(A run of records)
════════════════════

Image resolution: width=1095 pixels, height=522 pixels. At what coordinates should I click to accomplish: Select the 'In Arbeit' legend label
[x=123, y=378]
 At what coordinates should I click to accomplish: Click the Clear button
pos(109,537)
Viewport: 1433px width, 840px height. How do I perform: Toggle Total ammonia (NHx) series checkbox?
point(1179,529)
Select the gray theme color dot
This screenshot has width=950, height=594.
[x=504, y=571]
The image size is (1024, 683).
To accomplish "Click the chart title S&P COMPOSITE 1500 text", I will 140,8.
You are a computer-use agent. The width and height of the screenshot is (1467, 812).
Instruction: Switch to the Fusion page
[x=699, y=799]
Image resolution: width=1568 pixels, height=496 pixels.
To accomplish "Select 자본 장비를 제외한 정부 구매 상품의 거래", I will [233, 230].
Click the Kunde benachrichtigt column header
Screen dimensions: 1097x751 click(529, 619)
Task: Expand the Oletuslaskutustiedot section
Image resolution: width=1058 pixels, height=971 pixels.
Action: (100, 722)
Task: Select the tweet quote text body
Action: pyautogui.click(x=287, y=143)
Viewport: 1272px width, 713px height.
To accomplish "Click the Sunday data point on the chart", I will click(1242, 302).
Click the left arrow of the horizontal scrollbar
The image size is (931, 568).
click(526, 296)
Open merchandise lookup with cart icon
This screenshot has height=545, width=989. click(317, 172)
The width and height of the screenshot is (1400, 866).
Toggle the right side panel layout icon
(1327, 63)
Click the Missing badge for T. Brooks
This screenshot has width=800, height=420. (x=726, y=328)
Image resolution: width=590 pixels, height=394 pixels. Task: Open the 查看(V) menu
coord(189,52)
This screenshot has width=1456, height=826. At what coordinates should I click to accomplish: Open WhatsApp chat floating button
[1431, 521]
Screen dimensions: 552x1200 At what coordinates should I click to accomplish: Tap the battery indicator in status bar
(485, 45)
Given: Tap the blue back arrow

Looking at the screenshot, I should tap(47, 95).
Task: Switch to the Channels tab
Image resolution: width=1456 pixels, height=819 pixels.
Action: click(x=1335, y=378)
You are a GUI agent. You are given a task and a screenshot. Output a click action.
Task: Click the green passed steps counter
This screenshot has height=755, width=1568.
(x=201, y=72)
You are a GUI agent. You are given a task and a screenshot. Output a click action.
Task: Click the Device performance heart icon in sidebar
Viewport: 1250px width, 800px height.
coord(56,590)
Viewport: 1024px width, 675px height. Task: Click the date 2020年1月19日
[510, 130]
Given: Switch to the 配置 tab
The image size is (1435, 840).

════════════════════

## JOB
Copy every line of the records above word for word, keeping their original order.

## ANSWER IN FULL
Image resolution: width=1095 pixels, height=522 pixels. At what coordinates should I click to accomplish: Select the 'In Arbeit' legend label
[x=123, y=378]
 At what coordinates should I click to accomplish: Click the Clear button
pos(109,537)
Viewport: 1433px width, 840px height. How do I perform: Toggle Total ammonia (NHx) series checkbox?
point(1179,529)
Select the gray theme color dot
This screenshot has width=950, height=594.
[x=504, y=571]
The image size is (1024, 683).
To accomplish "Click the chart title S&P COMPOSITE 1500 text", I will 140,8.
You are a computer-use agent. The width and height of the screenshot is (1467, 812).
Instruction: Switch to the Fusion page
[x=699, y=799]
Image resolution: width=1568 pixels, height=496 pixels.
To accomplish "Select 자본 장비를 제외한 정부 구매 상품의 거래", I will [233, 230].
Click the Kunde benachrichtigt column header
Screen dimensions: 1097x751 click(529, 619)
Task: Expand the Oletuslaskutustiedot section
Image resolution: width=1058 pixels, height=971 pixels.
Action: (100, 722)
Task: Select the tweet quote text body
Action: pyautogui.click(x=287, y=143)
Viewport: 1272px width, 713px height.
To accomplish "Click the Sunday data point on the chart", I will click(1242, 302).
Click the left arrow of the horizontal scrollbar
The image size is (931, 568).
click(526, 296)
Open merchandise lookup with cart icon
This screenshot has height=545, width=989. click(317, 172)
The width and height of the screenshot is (1400, 866).
Toggle the right side panel layout icon
(1327, 63)
Click the Missing badge for T. Brooks
This screenshot has width=800, height=420. (x=726, y=328)
Image resolution: width=590 pixels, height=394 pixels. Task: Open the 查看(V) menu
coord(189,52)
This screenshot has width=1456, height=826. At what coordinates should I click to accomplish: Open WhatsApp chat floating button
[1431, 521]
Screen dimensions: 552x1200 At what coordinates should I click to accomplish: Tap the battery indicator in status bar
(485, 45)
Given: Tap the blue back arrow

Looking at the screenshot, I should tap(47, 95).
Task: Switch to the Channels tab
Image resolution: width=1456 pixels, height=819 pixels.
Action: click(x=1335, y=378)
You are a GUI agent. You are given a task and a screenshot. Output a click action.
Task: Click the green passed steps counter
This screenshot has height=755, width=1568.
(x=201, y=72)
You are a GUI agent. You are given a task and a screenshot. Output a click action.
Task: Click the Device performance heart icon in sidebar
Viewport: 1250px width, 800px height.
coord(56,590)
Viewport: 1024px width, 675px height. Task: Click the date 2020年1月19日
[510, 130]
Given: Switch to the 配置 tab
The image size is (1435, 840).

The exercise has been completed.